Keith Hickey edited this page May 26, 2020 · 26 revisions

Purpose

This page explains how the "submission loader" ingests DABS data from Broker on a daily basis.

Code

Bulk of the code is in usaspending_api.etl.management.commands.load_submission

Executive Summary

The submission loader runs nightly, extracting published (used to be "certified") DABS from Broker using SQL and loading that data into USAspending tables by saving Django ORM objects.

Submission data are for the most part copied over verbatim to USAspending database tables from Broker database tables, which store valid File A/B/C data. Submissions are loaded into USAspending nightly, after dependent data changes are loaded, including the Broker award data as well as reference data that the incoming data may refer to. Submissions that are found to already be loaded are deleted in USAspending before they are loaded.

ETL Source -> Destination

Data Broker Source USAspending Destination
Submission Metadata certify_history submission_attributes
Submission submission submission_attributes
File A certified_appropriation appropriation_account_balances (FYTD TAS balances for budget/obligations/outlays)
File B certified_object_class_program_activity financial_accounts_by_program_activity_object_class (FYTD TAS+OC+PA balances for obligations/outlays)
File C certified_award_financial financial_accounts_by_awards (TAS+PA+OC+Award obligations/outlays)

Execution Model

The submission loader uses Python code, structured in a custom Django management command using manage.py that effectively makes it an executable python script. The loader is run as a step in the USAspending "DATA Act Production Nightly Load" data pipeline, executed by Jenkins. Its step is executed after all other data from Broker is loaded, such as award data, subaward data, and various other reference data sets are updated.

Jenkins directly calls the load_multiple_submissions Django management command with HARDCODED fiscal years and quarters that must be updated annually. load_multiple_submissions is then responsible for calling load_submission once per new/updated submission.

Data Access

The major steps to extract data from Broker are performed in SQL, using the Python psycopg2 library and a connection to the Broker Postgres databases. This data is turned into python dictionaries which are loaded row-by-row into the USAspending database by instantiating Django model objects from the Broker data dicts, and performing save operations using the Django ORM.

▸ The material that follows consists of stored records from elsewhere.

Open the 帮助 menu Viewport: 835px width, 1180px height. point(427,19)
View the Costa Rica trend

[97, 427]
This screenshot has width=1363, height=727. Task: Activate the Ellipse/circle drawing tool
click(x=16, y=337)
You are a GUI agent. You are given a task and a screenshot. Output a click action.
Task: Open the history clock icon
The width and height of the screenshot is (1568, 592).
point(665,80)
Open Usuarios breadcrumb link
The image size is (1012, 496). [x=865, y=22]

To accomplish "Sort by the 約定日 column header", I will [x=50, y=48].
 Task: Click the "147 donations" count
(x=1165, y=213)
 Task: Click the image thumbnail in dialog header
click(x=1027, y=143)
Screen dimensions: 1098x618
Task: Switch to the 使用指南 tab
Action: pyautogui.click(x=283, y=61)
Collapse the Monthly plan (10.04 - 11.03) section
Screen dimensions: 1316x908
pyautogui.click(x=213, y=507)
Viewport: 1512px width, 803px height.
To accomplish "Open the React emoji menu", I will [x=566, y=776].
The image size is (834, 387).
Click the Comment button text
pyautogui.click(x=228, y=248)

The major step to load the data from Broker to USAspending is run under a @transaction.atomic decorator, which should allow rollbacks of the entire submission load if any errors occur.

Dependent Data

File A, File B, and File C make reference to reference data which should exist, and in some cases must exist (for DB foreign keys), in USAspending before their records can be saved. This helps in referential integrity and data consistency across Broker and USAspending.

  1. Award data:
    • Referenced By: File C
    • During the nightly pipeline execution, before submissions are loaded, transactions are loaded from Broker's detached_award_procurement table and published_award_financial_assistance table. From them a unique award identifier is derived and then an award is created if one does not yet exist for this key. Creation of the award record allows for establishing a linkage of File C data to an award record.
  2. TAS
    • Referenced By: File A, File B, File C
    • records should be loaded into USAspending to allow FK linkages from File A, File B, and File C records. At this moment those records are skipped if such a linkage cannot be made. These are refreshed using load_tas from Broker in a nightly pipeline step that runs before the submission loader.
  3. Object Class
    • Referenced By: File B, File C
    • records must be loaded into USAspending so FK linkages from File B and File C records to them can be made, otherwise the submission load will error-out There are only 100-200 of them and change rarely. See Data Exchanges docs for more detail on how they're loaded.
  4. Program Activity
    • Referenced By: File B, File C
    • records are loaded into USAspending on-the-fly as they are seen in File B or File C.
  5. DEF Codes
    • Referenced By: File B, File C
    • records are new, and their load is TBD.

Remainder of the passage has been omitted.